## WHAT THIS TASK INVOLVES
Return everything from the line containing "Image resolution: width=1232" down to the line containing "tweet-action-bar is located", both lines included, with each one copied character for character. Leave the pictures out.
---------- RECORDS SHOWN
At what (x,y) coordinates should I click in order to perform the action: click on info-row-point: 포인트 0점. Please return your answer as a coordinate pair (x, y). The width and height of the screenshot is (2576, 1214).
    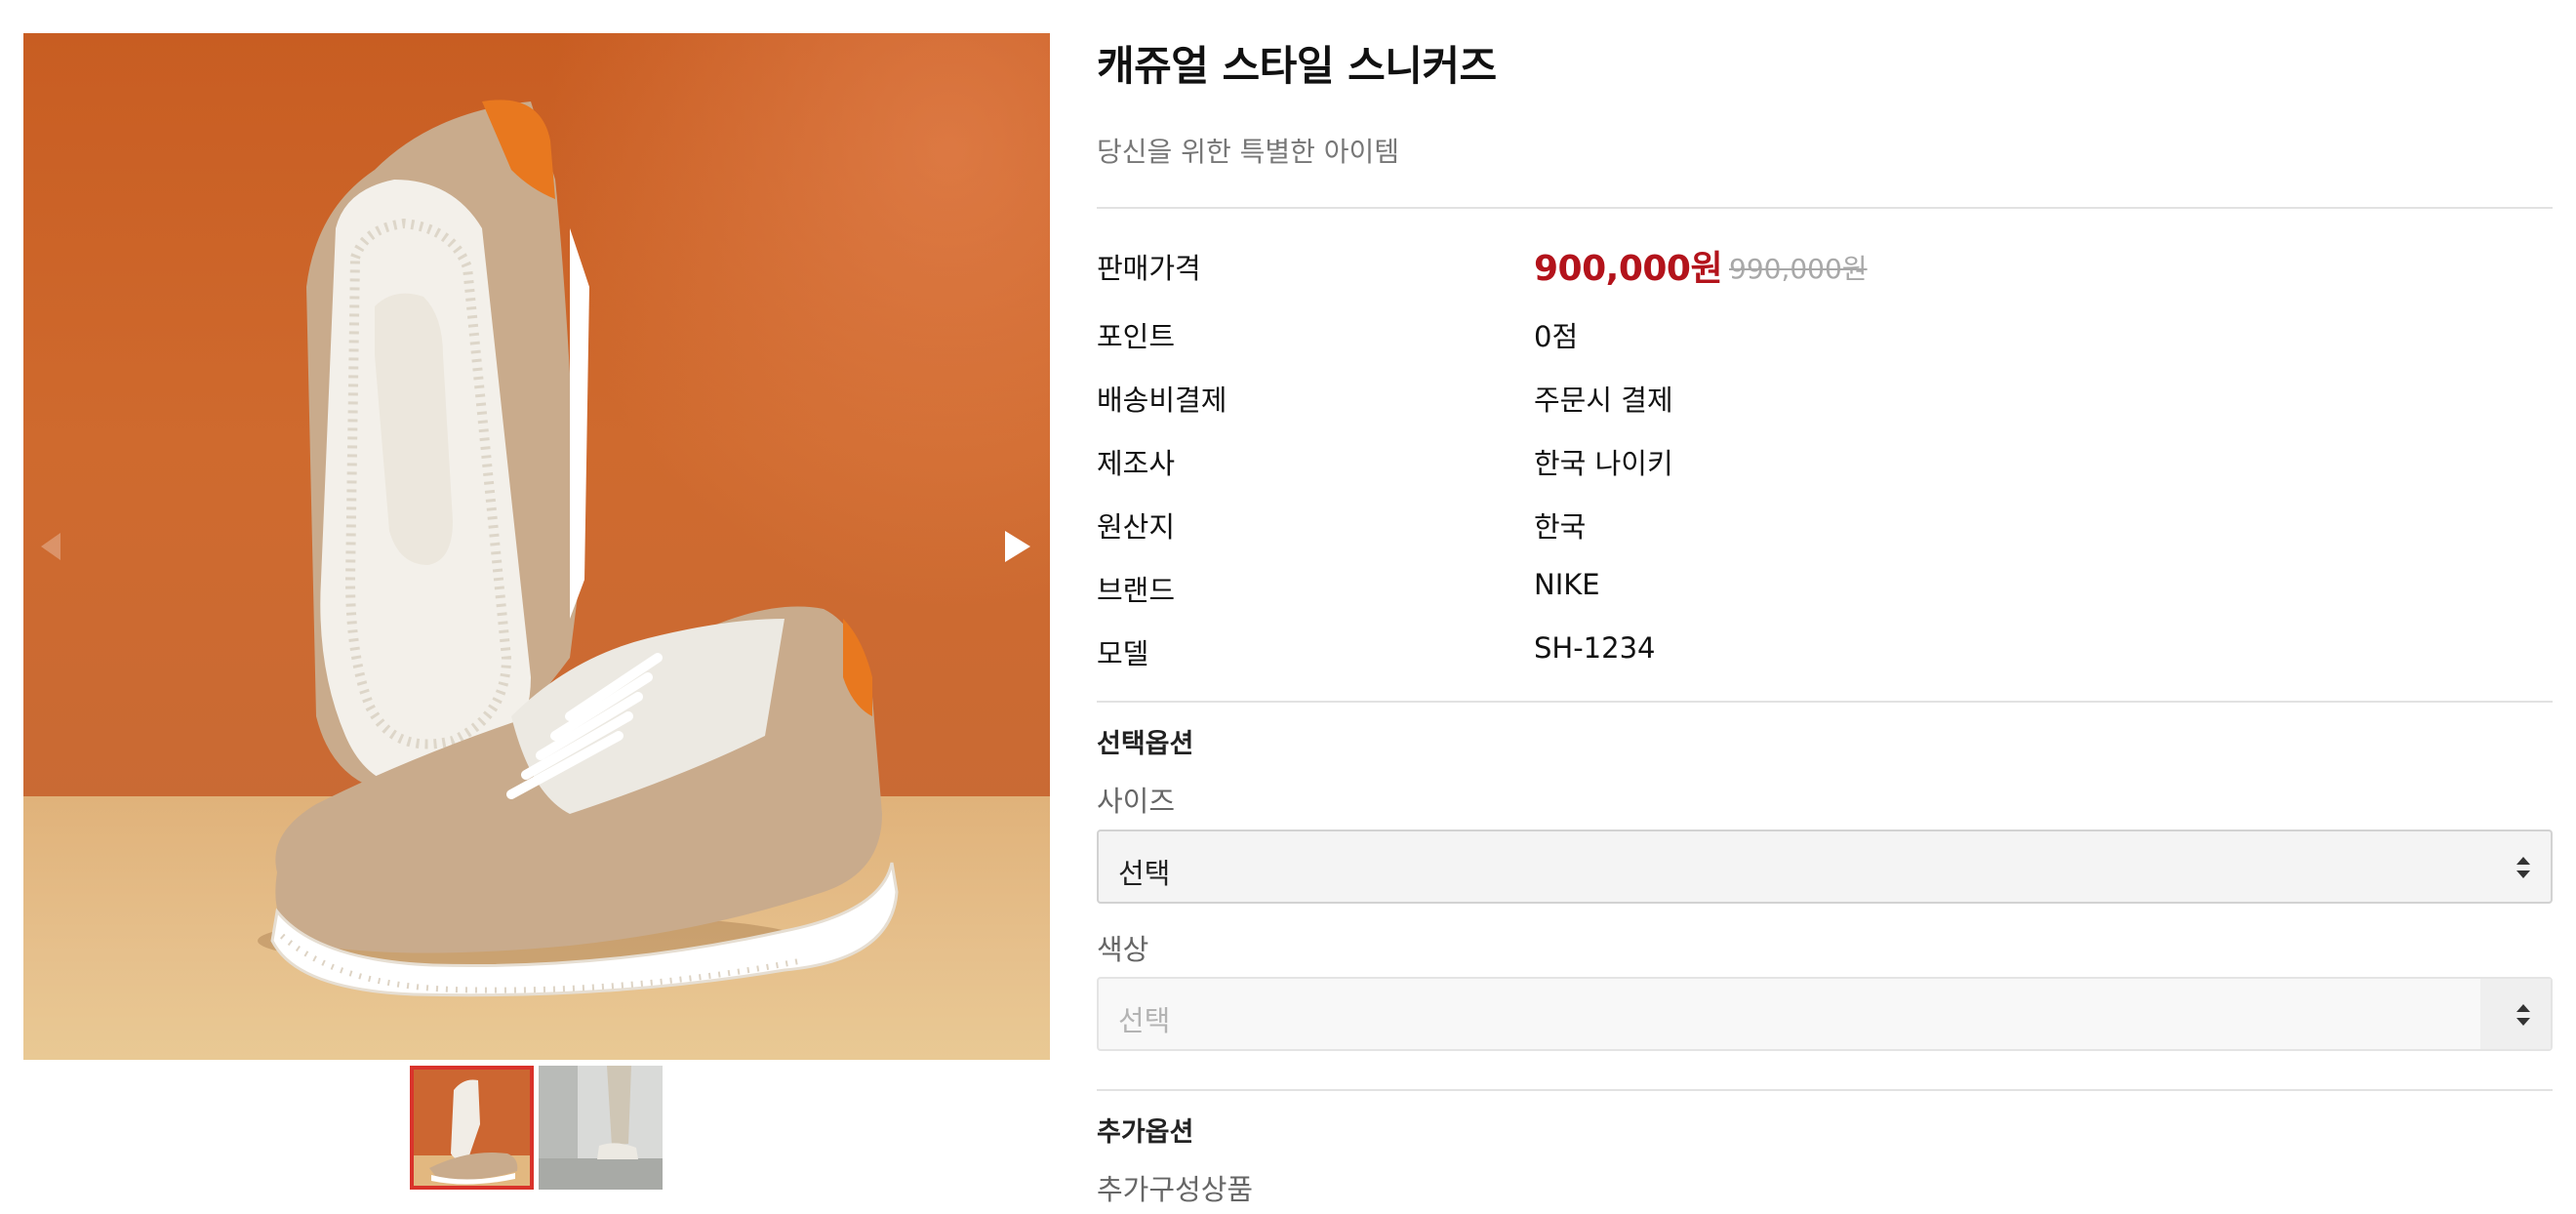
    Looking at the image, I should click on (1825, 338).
--------------------
---------- RECORDS SHOWN
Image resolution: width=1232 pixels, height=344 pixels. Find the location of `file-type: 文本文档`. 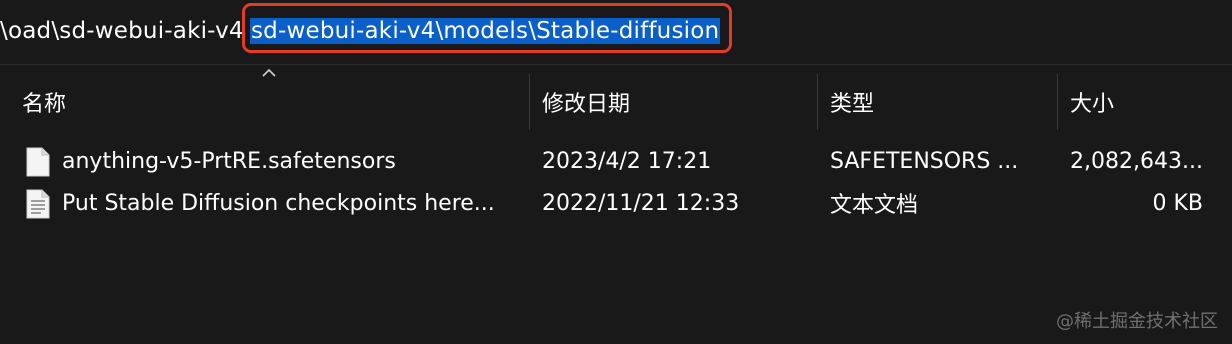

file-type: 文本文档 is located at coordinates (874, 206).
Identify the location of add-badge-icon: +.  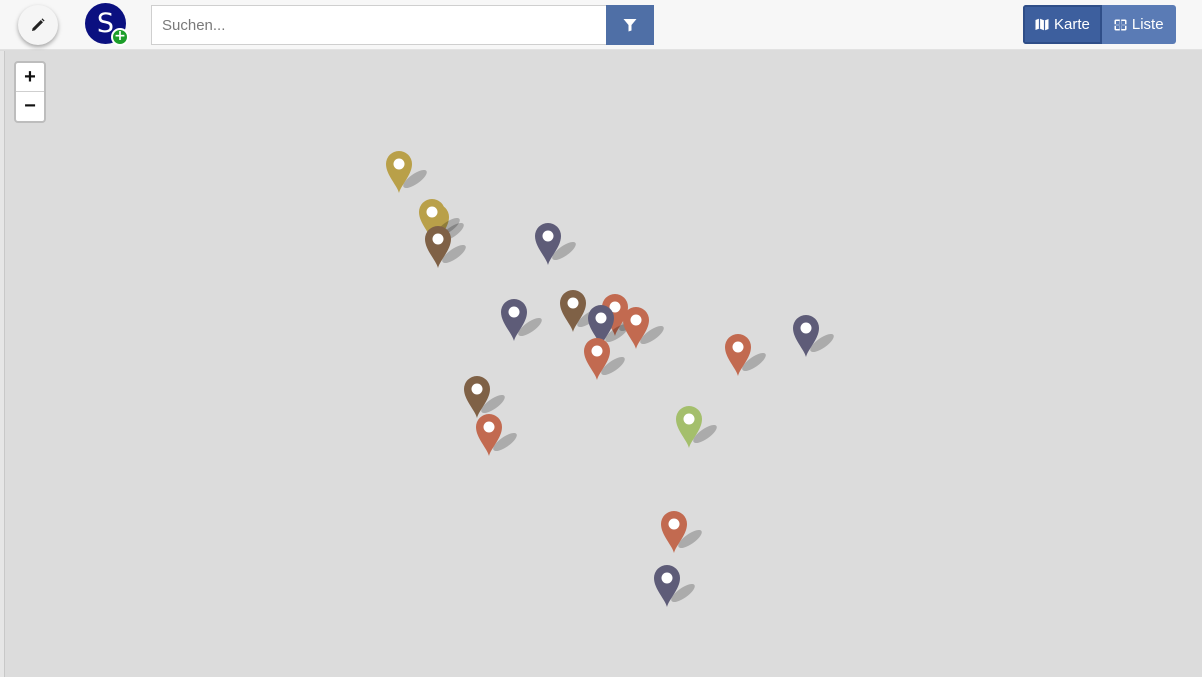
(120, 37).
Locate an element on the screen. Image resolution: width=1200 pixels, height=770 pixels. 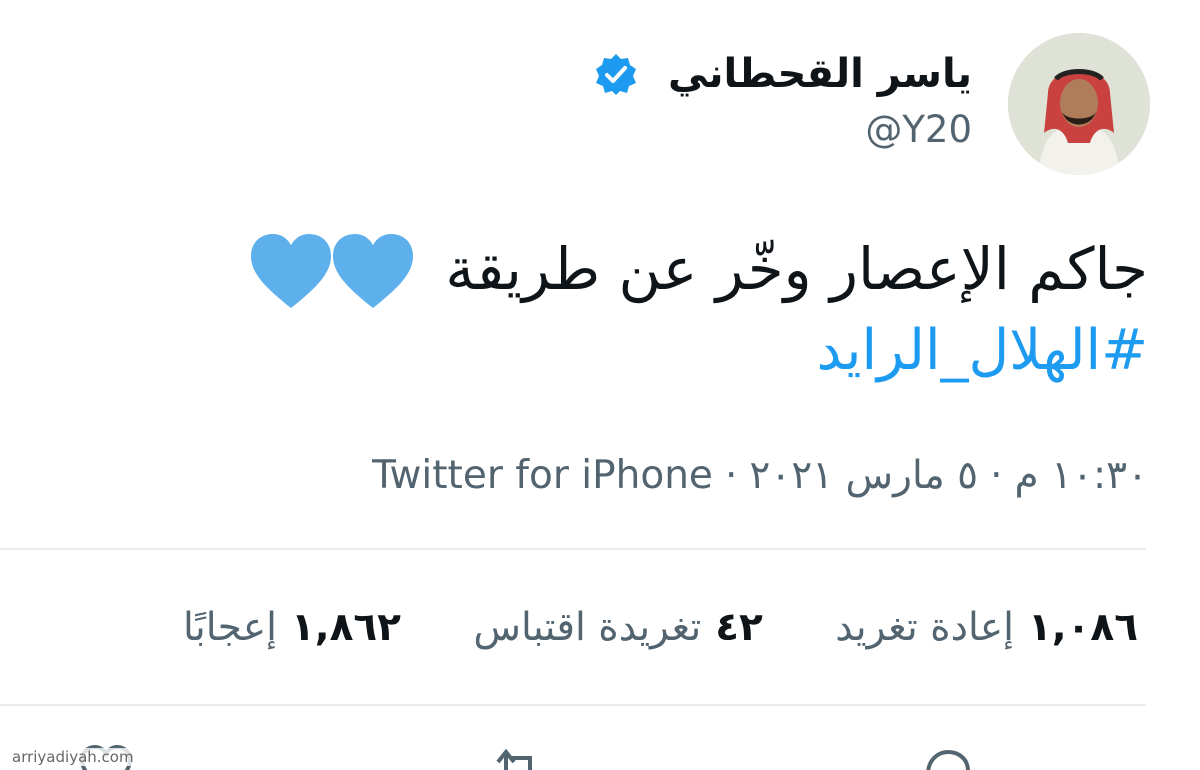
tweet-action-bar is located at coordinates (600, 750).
--------------------
## SOLUTION TO THE EXERCISE
Image resolution: width=1232 pixels, height=344 pixels. Find the location of `file-type: 文本文档`. 

file-type: 文本文档 is located at coordinates (874, 206).
Identify the location of add-badge-icon: +.  
(120, 37).
Locate an element on the screen. Image resolution: width=1200 pixels, height=770 pixels. 
tweet-action-bar is located at coordinates (600, 750).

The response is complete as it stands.